Stored entries:
# # # # # # #

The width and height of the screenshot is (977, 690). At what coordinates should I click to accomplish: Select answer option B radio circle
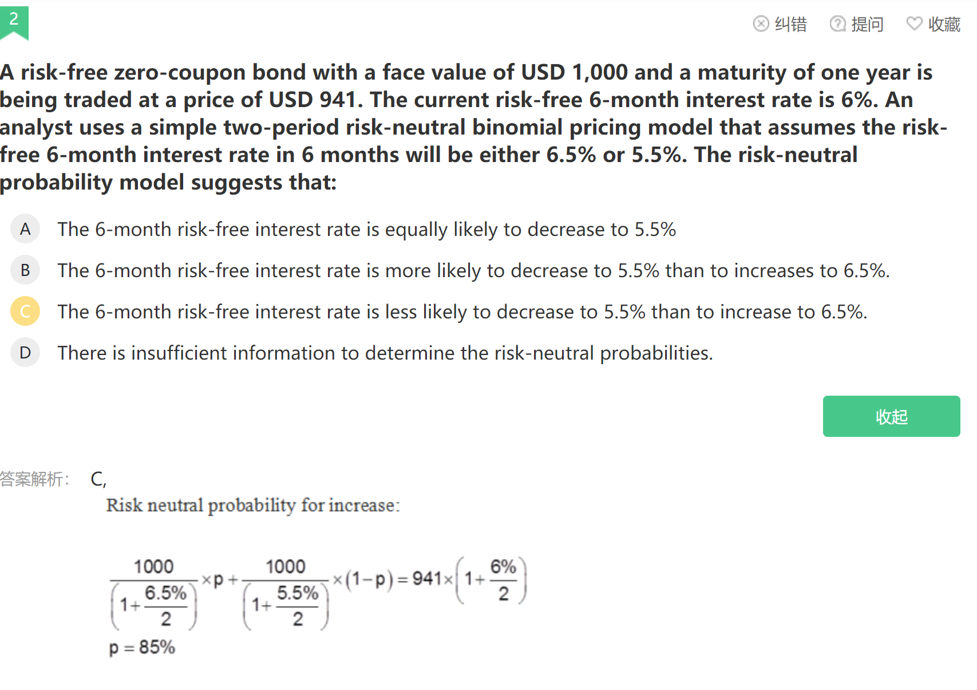[25, 270]
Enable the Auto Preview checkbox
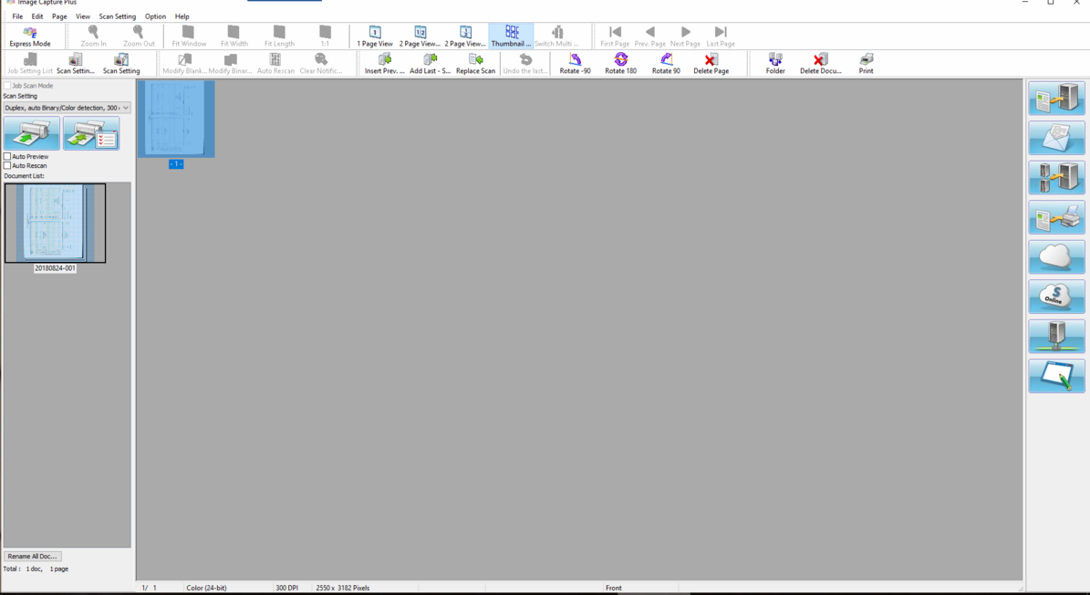The height and width of the screenshot is (595, 1090). [8, 157]
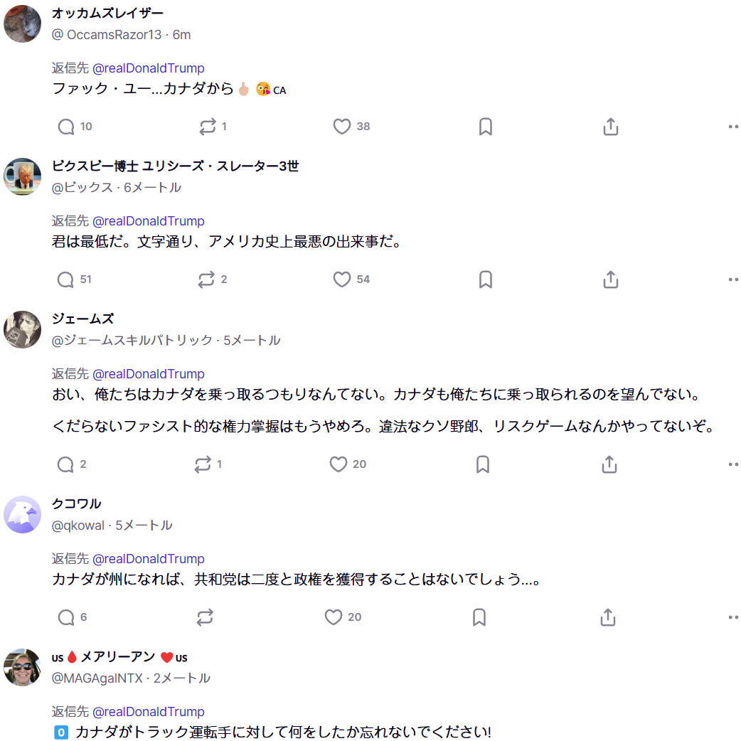
Task: Bookmark OccamsRazor13's post
Action: [x=486, y=127]
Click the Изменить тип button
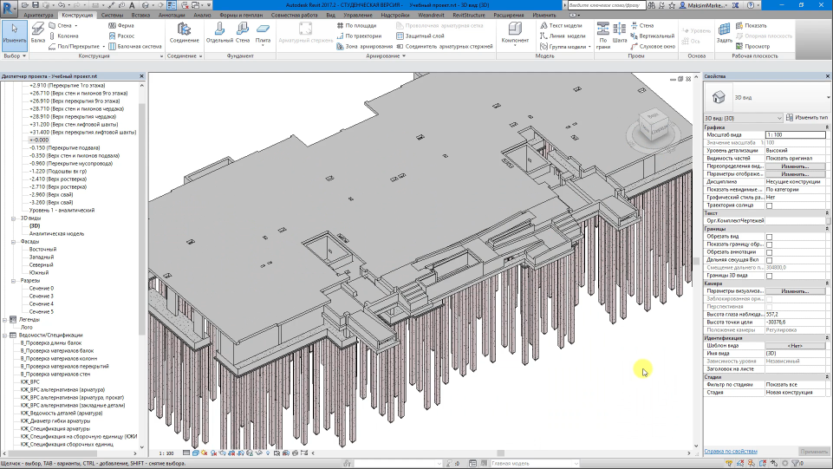833x469 pixels. [806, 117]
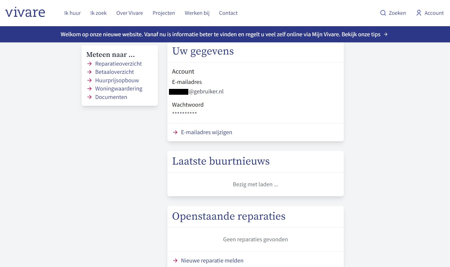Click the Vivare logo
The height and width of the screenshot is (267, 450).
(x=25, y=13)
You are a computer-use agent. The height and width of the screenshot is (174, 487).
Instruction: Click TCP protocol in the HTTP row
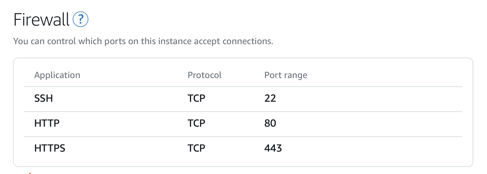[196, 123]
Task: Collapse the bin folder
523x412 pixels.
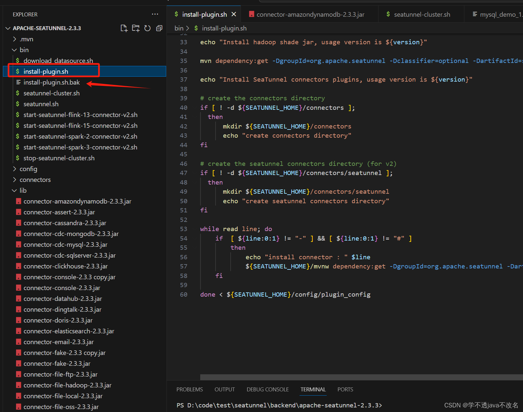Action: coord(14,50)
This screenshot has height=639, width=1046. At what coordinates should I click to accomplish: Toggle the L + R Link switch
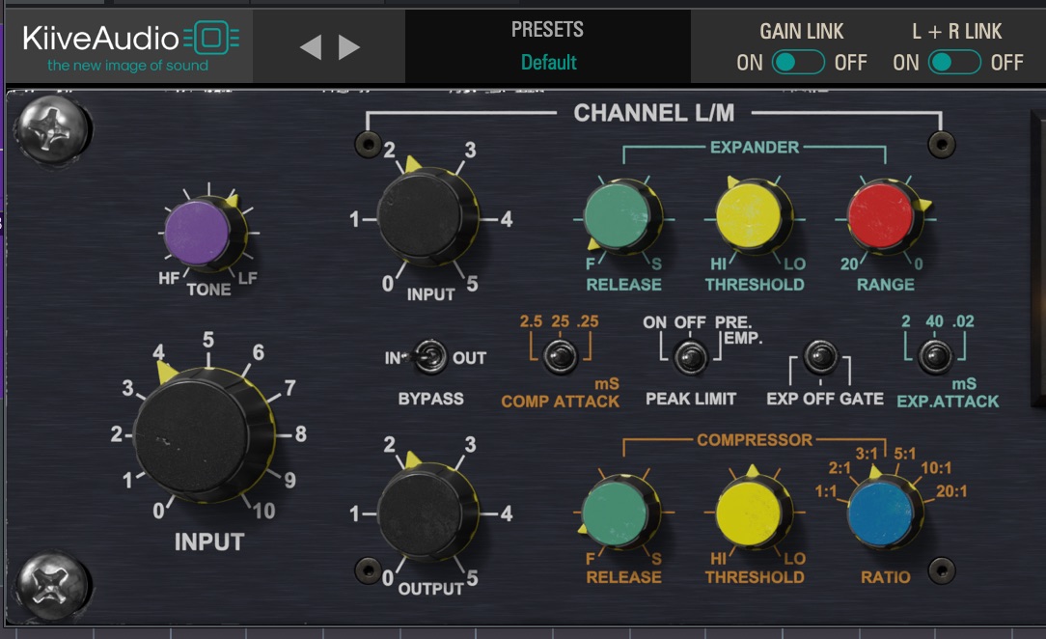[954, 63]
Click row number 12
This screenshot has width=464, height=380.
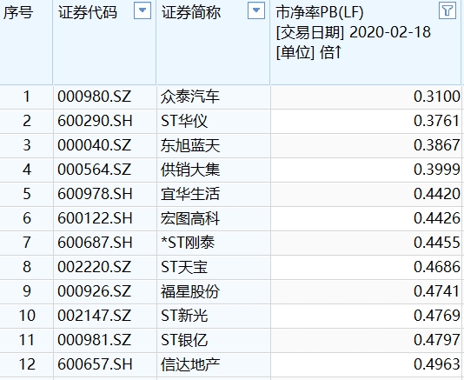[x=27, y=364]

# # # # # # #

:: How to complete this task ::
Once you find the line that contains "Click row number 12", reproduce it and every line after it through the end of the entries above, exactly as written, with no pictures.

:: Task solution ::
Click row number 12
This screenshot has width=464, height=380.
[x=27, y=364]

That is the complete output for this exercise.